Exercise goal – Repeat the records exactly, minus the pictures.

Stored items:
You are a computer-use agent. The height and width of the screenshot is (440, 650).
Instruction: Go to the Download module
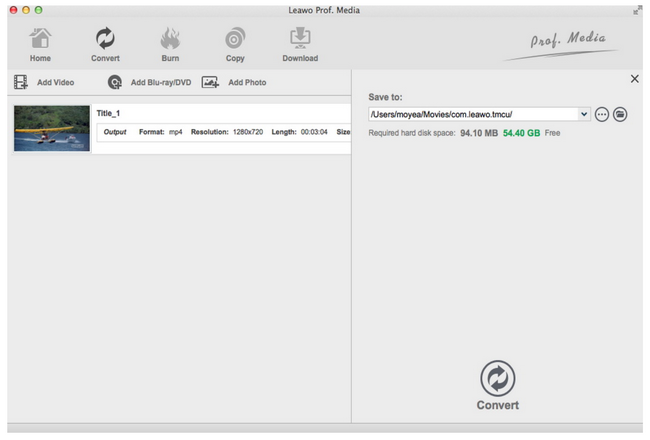[300, 43]

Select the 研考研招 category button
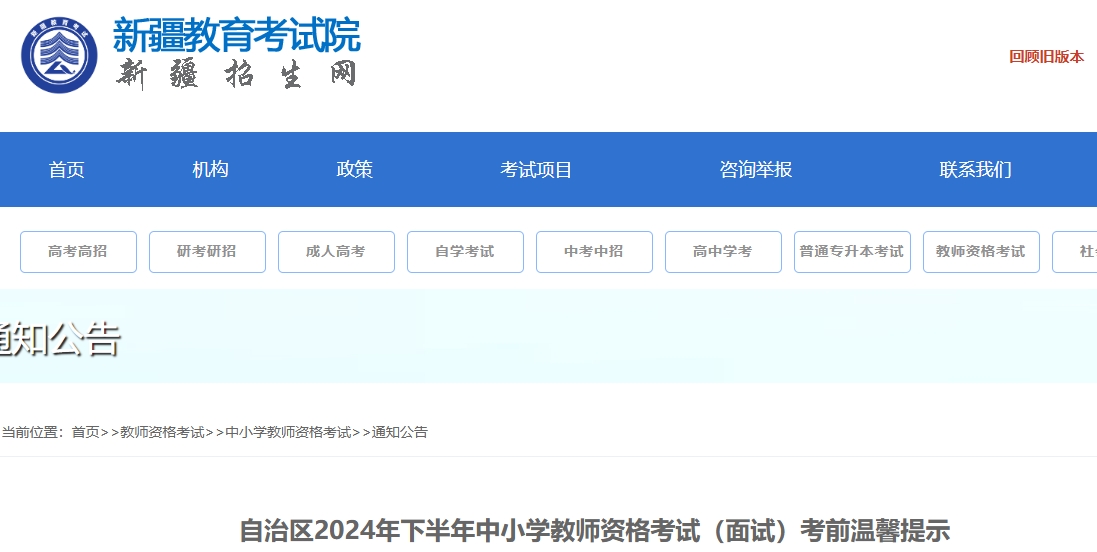coord(207,252)
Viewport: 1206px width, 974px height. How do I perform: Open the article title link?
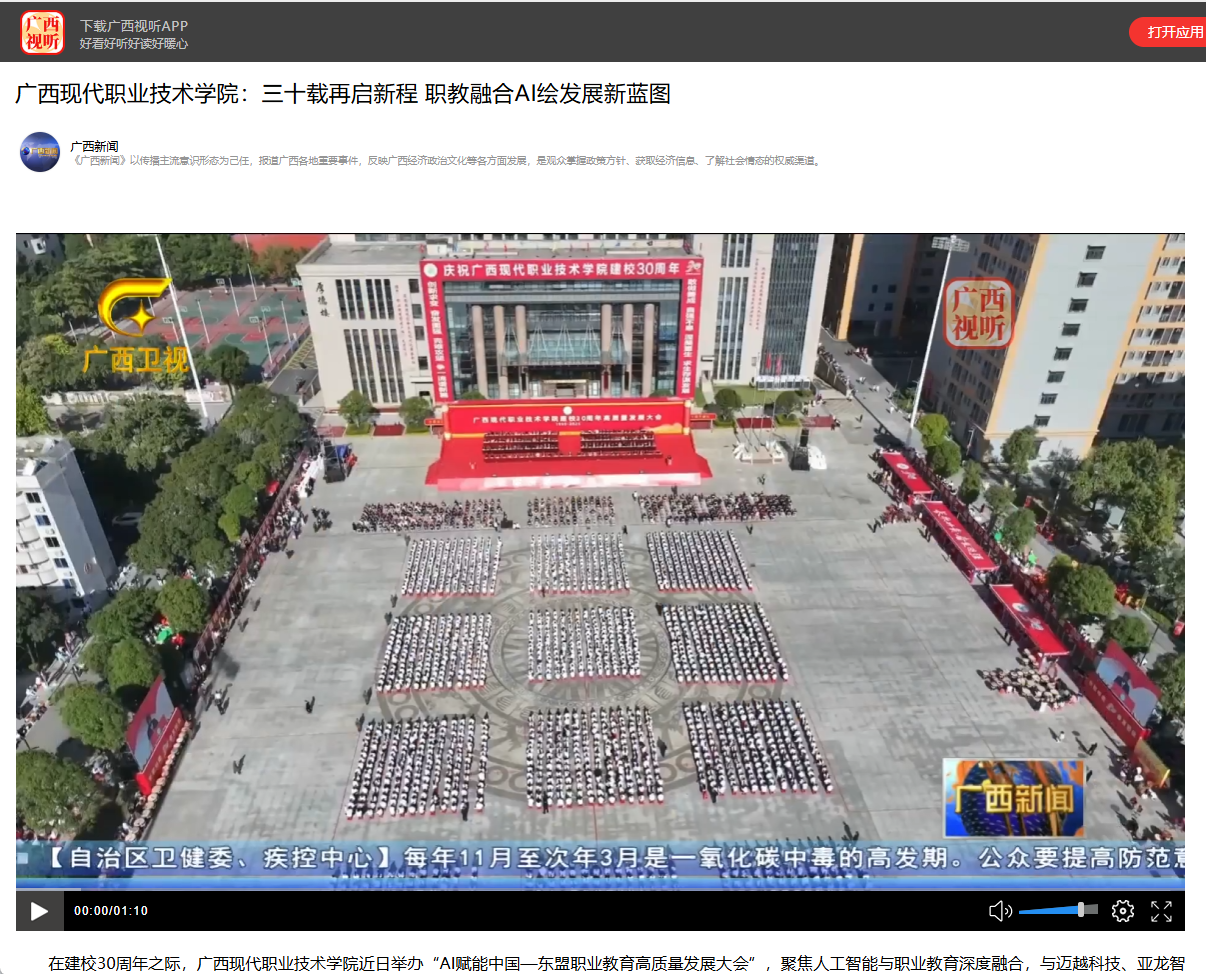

Completed task –
You are a computer-use agent. The height and width of the screenshot is (440, 650).
Instruction: Go to the Download module
[300, 43]

Select the 研考研招 category button
coord(207,252)
Viewport: 1206px width, 974px height. How do I perform: Open the article title link?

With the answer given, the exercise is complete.